A homegrown lefty drafted in the second round of the 1997 MLB Draft, Randy Wolf was one of the Phillies best pitchers in the early 2000s, supported by “The Wolf Pack” in the top bleachers at Veteran’s Stadium.

Los Angeles originally selected Wolf, a California native, in the 25th round in 1996 out of El Camino Real High School in Woodland Hills. Wolf turned down the offer to play for Pepperdine University in Malibu, the same school that would produce Dan Haren and Eric Thames.

Wolf made a quick jump to the majors, appearing in his first game as a Phillie in June 1999. He stuck as a starter and would have four consecutive seasons with double-digit wins. including a 16-win season in 2003 when he made his lone All-Star game.
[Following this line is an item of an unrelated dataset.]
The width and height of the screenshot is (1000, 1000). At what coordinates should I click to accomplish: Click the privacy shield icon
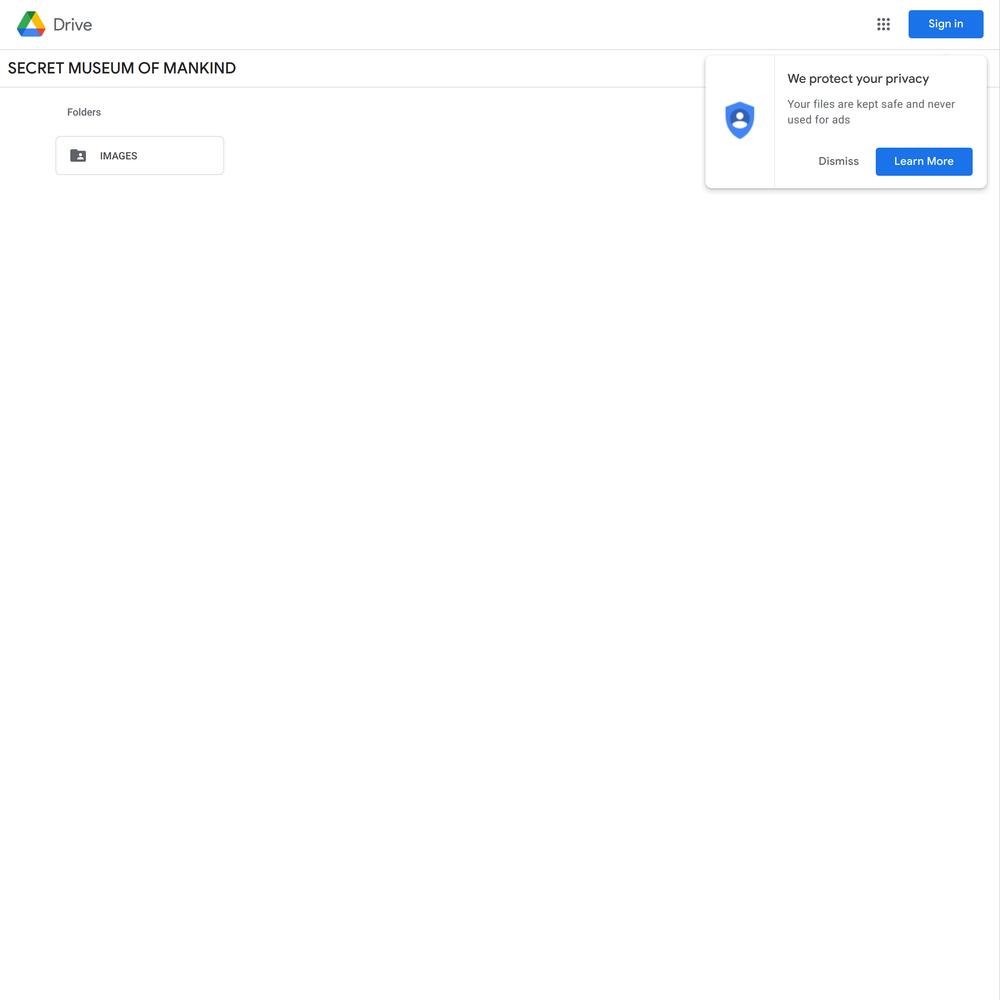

On April 12, 2004, Wolf became the first pitcher to start in Citizens Bank Park, ushering in a new era of Phillies baseball.

In 2005 Wolf underwent Tommy John surgery, limiting him to just 13 games that season and 12 the next, in what would be his final season as a Phillie.

Wolf went on to pitch for the Dodgers, Brewers, Padres, Tigers, Marlins, and Orioles over a 16-year career that only recently ended in 2015 with a two-year hiatus following a second Tommy John surgery.

As a member of the Brewers Wolf threw the slowest recorded pitch in Major League Baseball history by a starting pitcher after tossing up a 49 MPH curveball in 2012.

Wolf retired after signing a ceremonial one-day contract with the Phillies in 2015, and is 10th in franchise history with 971 strikeouts.